===== Records to use =====

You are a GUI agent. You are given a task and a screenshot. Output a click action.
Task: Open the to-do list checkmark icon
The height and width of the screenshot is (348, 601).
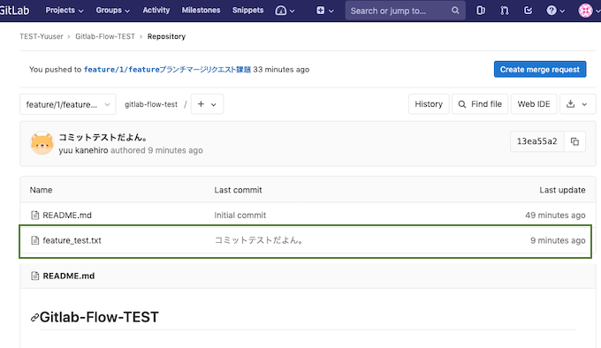pyautogui.click(x=529, y=11)
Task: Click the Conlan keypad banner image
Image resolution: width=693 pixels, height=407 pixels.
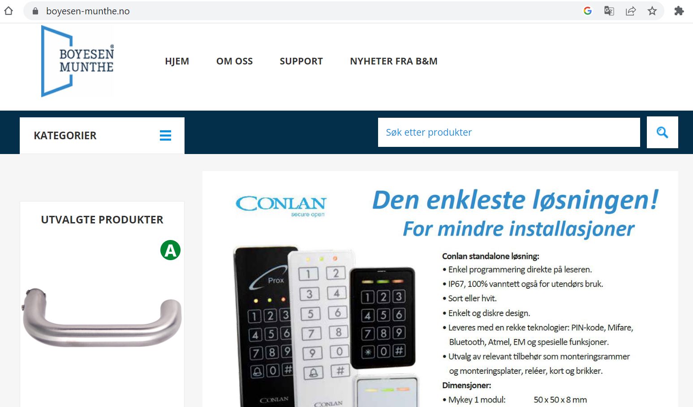Action: coord(440,289)
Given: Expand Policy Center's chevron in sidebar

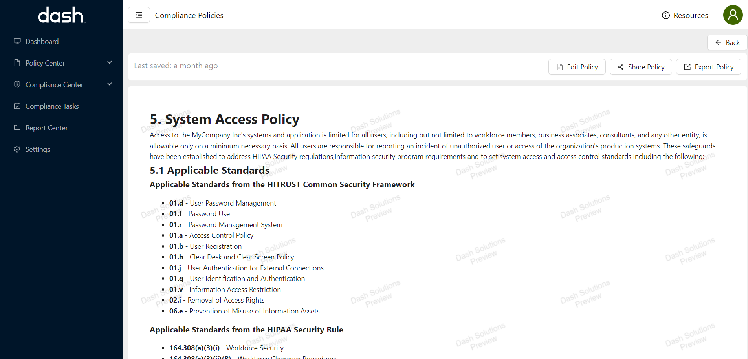Looking at the screenshot, I should (110, 62).
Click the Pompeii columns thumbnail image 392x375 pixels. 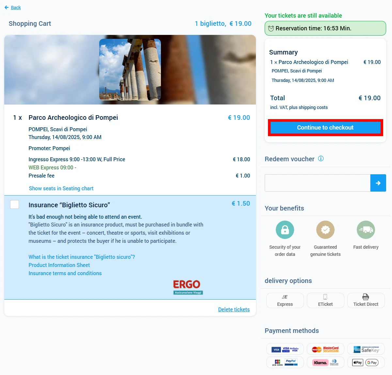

=====

* Problem requirements *
Pictures aside, restate all of the entries exactly.

* Response below *
You are a GUI agent. You are given a task and a screenshot. Output a click action.
Task: Open the to-do list checkmark icon
The height and width of the screenshot is (348, 601).
pyautogui.click(x=529, y=11)
Task: Click the Conlan keypad banner image
Image resolution: width=693 pixels, height=407 pixels.
Action: coord(440,289)
Given: Expand Policy Center's chevron in sidebar

Looking at the screenshot, I should (110, 62).
Click the Pompeii columns thumbnail image 392x375 pixels. 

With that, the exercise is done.